Because they are now in those XML files, we need new generator for
OpenGL 3.3-4.0.
Another question, a core profile context is really needed? Why not
starting working with a compatibility profile?. OpenGL API deprecation
does not depend on us, it depends on what the Khronos Group and the
graphics card maker decide to do. In the x86 Desktop, the three big
companies cannot remove the compatibility profile, otherwise lot of
older video-games will stop working.
Also, there are lots of graphic cards, specially older integrated in
laptops that are only OpenGL 2.x.
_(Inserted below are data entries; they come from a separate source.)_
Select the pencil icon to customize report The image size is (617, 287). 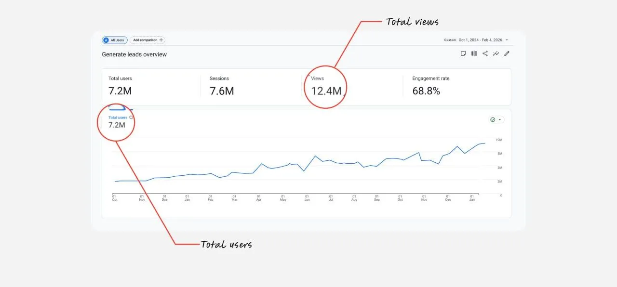(507, 53)
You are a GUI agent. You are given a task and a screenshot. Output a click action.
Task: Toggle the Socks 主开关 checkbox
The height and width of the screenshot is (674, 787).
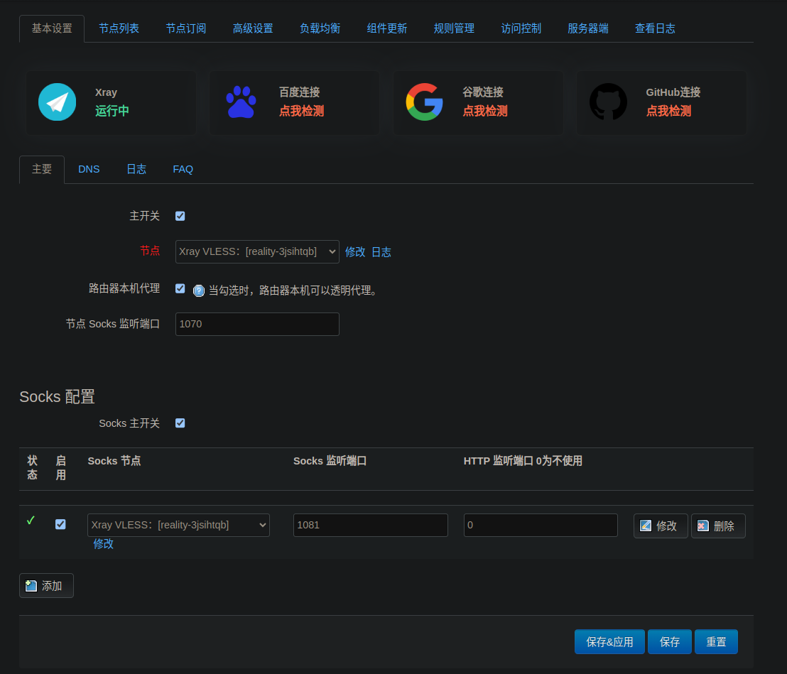180,423
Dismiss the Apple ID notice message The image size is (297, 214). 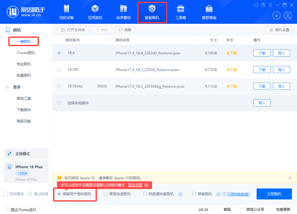[290, 178]
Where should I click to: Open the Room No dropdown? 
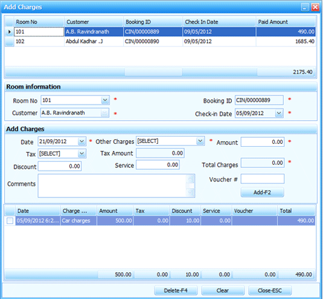105,100
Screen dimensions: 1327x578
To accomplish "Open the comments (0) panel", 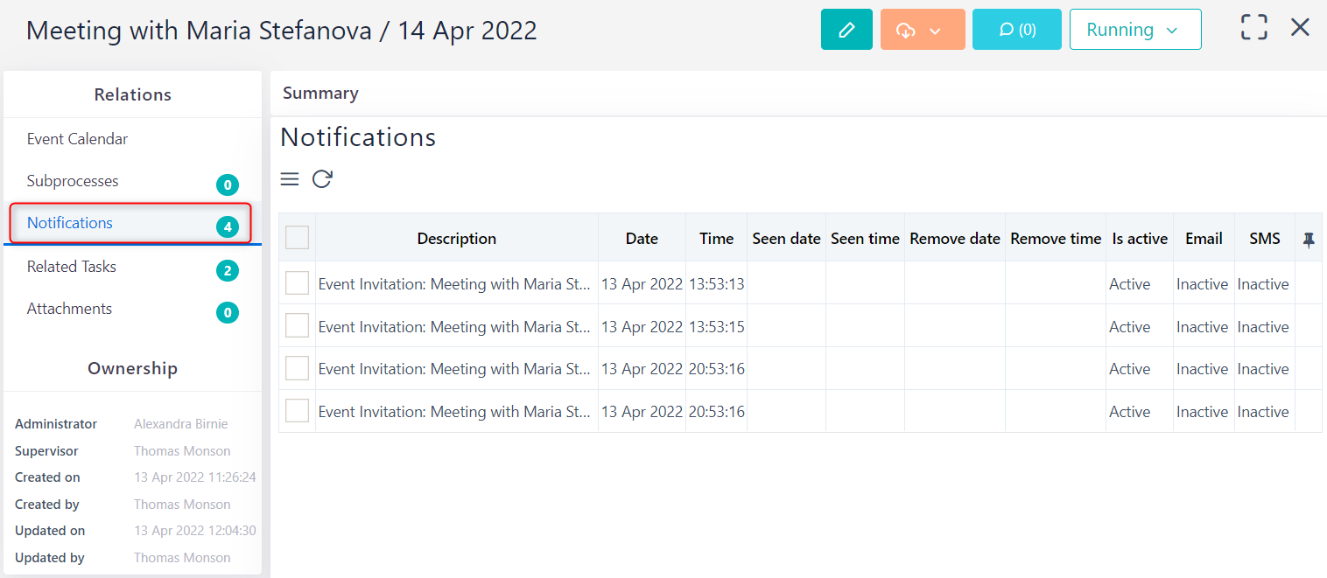I will click(1016, 29).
A better bet is to support at least
the subset available in OpenGL 2.x that is also available in the core
profile.
As for plans for OpenGL support, normal and accelerated GUIs, I am
working in OSWindow.
OSWindow provides support to manage native operating system windows
purely from image side. With Igor, we made a custom image and VM for
Linux in which we removed almost everything graphic related from the
VM. The only support needed in the VM is a small check for event
presence in the VM heartbeat.
For OSWindow, we made initially a XLib based back-end. To reduce
maintenance efforts for Windows and Mac OS, I made a new backend based
in SDL2. It is quite complete and I have tested mostly in Linux. For
Windows I could make it work, not perfect so it needs more testing and
a complete removal of the old Win32 drivers. I don't have a Mac for
testing, but Alex is going to help me there.
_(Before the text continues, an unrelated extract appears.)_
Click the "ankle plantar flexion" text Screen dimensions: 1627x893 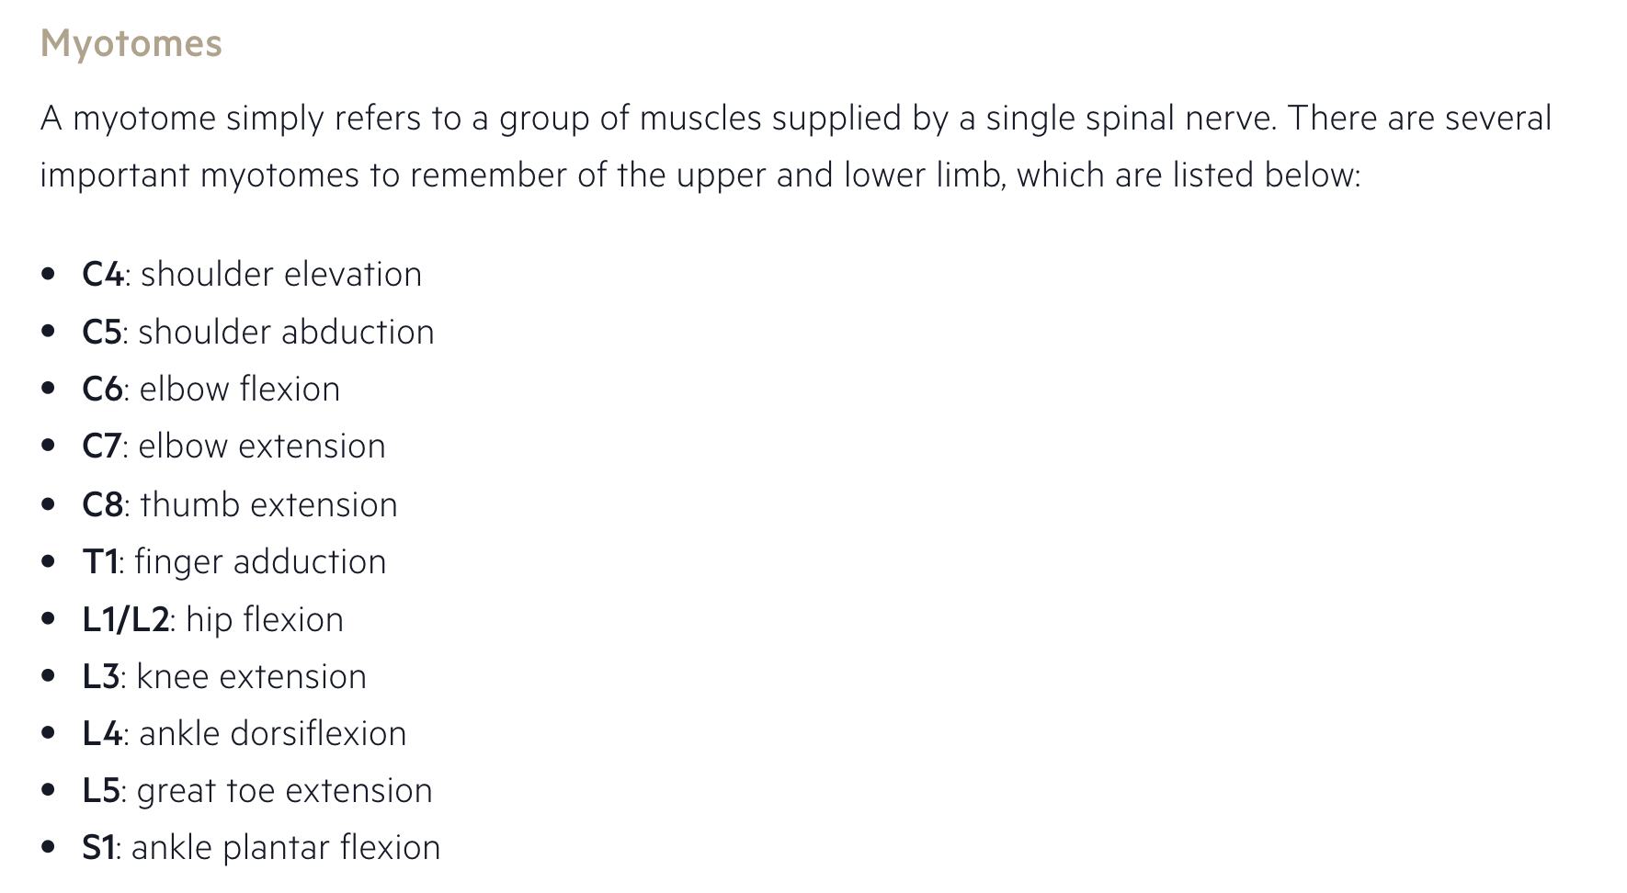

I have to tell the CMakeVMMaker to also build SDL2 before building,
instead of having to build/install it manually. After that I think
that we can start integrating into Pharo 4.
As for OpenGL, SDL2 gives me a multi-platform abstraction for creating
a window with an OpenGL context. I already made it work with NBOpenGL,
the only tricky part is dependency order when loading the stuff in the
image.
In fact, I already started making a new 3D graphics engine Pharo, to
rewrite Roassal 3D on top of this one in the near future. Soon I will
be posting some screen-shots of this engine.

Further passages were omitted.